Join us for this special seminar to showcase PhD student research at the interface of maths and biology as part of the North West Seminar Series in Mathematical Biology and Data Sciences. Our speakers are Charlotte Taylor Barca and Muhammad Ahtazaz Ahsan (PhD candidates in Department of Mathematics and Division of Informatics, Imaging & Data Sciences respectively). More details about the joint series can be found here https://northwestseminars.great-site.net/.
The talk will be hosted in person in room 2.60 of the Simon Building. For those who cannot attend in person the talk will also be streamed via zoom, please contact carl.whitfield@manchester.ac.uk or igor.chernyavsky@manchester.ac.uk for the zoom link, or sign up to the mailing list.
Talk 1: 2:00 - 2:20
Title: Modelling cell state dynamics in melanoma
Speaker: Charlotte Taylor Barca (Department of Mathematics. Supervisors: Oliver Jensen and Gareth Wyn Jones)
Abstract: Melanoma cells can transition between cell states, contributing to therapy resistance and immune evasion. These state changes involve dynamic and reversible shifts in gene expression, making it essential to understand the underlying regulatory mechanisms for developing effective therapies. We present a mathematical model of a minimal gene regulatory network comprising key transcription factors associated with melanoma cell states. Using deterministic temporal and spatio-temporal differential equation models, we analyse gene expression dynamics and classify stable states in a biologically meaningful way. We exploit an approximation, based on cooperative binding of transcription factors, in which the models are piecewise smooth. At the population level, we use a naïve model of intercellular communication to explore how cells within a tumour can exhibit coordinated behaviour through travelling waves of gene expression. Additionally, we propose a method for deriving a condition that determines the final state of a population of communicating cells. This model provides a framework for better understanding some of the mechanisms driving gene expression dynamics and to inform and validate experimental hypotheses.
Talk 2:25 - 2:45
Title: Development of deep learning methods to predict pathway expression from histology images
Speaker: Muhammad Ahtazaz Ahsan (Division of Informatics, Imaging & Data Sciences. Supervisors: Syed Murtuza Baker, Mudassar Iqbal, Karen Piper Hanley , Martin Fergie)

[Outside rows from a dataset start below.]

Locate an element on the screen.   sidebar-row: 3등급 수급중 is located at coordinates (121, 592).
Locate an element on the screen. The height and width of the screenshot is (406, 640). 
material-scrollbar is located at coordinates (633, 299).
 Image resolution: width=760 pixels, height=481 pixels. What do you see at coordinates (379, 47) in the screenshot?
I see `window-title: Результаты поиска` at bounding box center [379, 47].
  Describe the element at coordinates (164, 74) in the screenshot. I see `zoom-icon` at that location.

Abstract: My research uses deep learning to predict the pathway expression from H&E images. A biological pathway is denoted by a group of functionally related genes and provides more compact and meaningful information for analysing certain diseases, e.g., identifying hypoxic regions in tumor tissues. Lately, we have been looking at refining the pathway definitions and integrating them with multi-modal data to train a rich and diverse model for capturing the pathway activities. Currently, we are benchmarking the gene vs. pathway prediction using a bimodal contrastive learning framework to showcase the effectiveness of pathway prediction.